Young persons are again being urged to get involved in agriculture, so they can significantly contribute to the country’s food security and continued economic growth.
This call came from Government Senator, Floyd Morris, as he addressed the Kingston 4-H Club’s annual Parish Achievement Day, held recently at the Excelsior High School’s Mountain View Avenue location.
He said that agriculture is one of the critical planks for production and economic development, with the sector contributing some eight per cent of Gross Domestic Product (GDP) per annum. He said it is important for the youth to understand that they have a key role to play in the development of the sector.

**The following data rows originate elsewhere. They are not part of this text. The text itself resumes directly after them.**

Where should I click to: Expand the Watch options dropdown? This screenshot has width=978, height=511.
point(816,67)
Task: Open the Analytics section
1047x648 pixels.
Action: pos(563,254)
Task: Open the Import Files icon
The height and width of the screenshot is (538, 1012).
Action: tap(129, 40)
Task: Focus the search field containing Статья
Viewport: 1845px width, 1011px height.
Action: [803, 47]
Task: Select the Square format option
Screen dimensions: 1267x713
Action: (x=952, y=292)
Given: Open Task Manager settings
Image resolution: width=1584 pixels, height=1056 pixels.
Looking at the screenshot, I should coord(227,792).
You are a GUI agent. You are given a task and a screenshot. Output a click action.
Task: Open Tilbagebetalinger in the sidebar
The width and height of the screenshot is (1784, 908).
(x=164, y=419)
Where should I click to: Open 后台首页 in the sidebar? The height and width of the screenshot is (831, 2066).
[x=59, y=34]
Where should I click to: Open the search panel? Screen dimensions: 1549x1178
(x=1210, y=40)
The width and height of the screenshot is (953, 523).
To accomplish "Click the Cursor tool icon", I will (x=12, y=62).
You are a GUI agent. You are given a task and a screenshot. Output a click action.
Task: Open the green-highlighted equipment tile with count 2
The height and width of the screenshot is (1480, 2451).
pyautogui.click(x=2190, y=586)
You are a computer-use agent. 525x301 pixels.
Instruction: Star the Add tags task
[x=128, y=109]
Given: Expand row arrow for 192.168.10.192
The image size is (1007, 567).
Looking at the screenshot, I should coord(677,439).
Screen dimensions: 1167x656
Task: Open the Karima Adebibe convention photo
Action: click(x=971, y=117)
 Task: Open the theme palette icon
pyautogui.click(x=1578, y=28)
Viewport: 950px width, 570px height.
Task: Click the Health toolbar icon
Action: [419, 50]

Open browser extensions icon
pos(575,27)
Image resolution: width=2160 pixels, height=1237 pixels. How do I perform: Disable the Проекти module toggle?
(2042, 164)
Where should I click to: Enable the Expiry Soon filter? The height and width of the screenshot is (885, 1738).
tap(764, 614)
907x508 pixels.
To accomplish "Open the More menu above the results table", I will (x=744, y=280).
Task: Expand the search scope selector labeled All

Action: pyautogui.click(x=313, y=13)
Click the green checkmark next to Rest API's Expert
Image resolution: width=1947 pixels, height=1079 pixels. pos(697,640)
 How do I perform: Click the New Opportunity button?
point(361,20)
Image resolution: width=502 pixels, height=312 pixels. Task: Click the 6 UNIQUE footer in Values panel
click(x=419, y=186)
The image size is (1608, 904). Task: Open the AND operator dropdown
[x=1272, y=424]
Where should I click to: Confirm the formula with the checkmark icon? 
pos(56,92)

“It is extremely important that our young people…get involved in meaningful agricultural production because that is what is needed if Jamaica is to see the transformation and the sustainable economic growth that we need in our society,” Senator Morris stated.
He lamented that many young people tend to scoff at agriculture.
“They say agriculture is not a ‘sweet boy’ work or a ‘pretty girl’ job. They believe that agriculture is akin to an old man in a hat and ‘pitchy patchy’ pants and water boots, so they don’t want to get involved in agriculture,” Senator Morris said.
The Senator argued, however, that agriculture involves much more than toiling away in the field, noting that technological advancements have transformed the sector.
“For agriculture to be successful it has to be technologically driven and that is what we will have to instill in our young people and also to put in the necessary measures so that young people can access the technology to get into agricultural production,” he noted.
Senator Morris also emphasised the need to increase production to ensure food security and to reduce the high import bill of some US$1 billion per annum.
He commended members of the 4-H movement “for the tremendous role that you have been playing in terms of us achieving food security and ultimately, to put us on a path of sustainable economic growth.”
He further urged young people in the movement to ensure their involvement in agriculture continues after they leave school.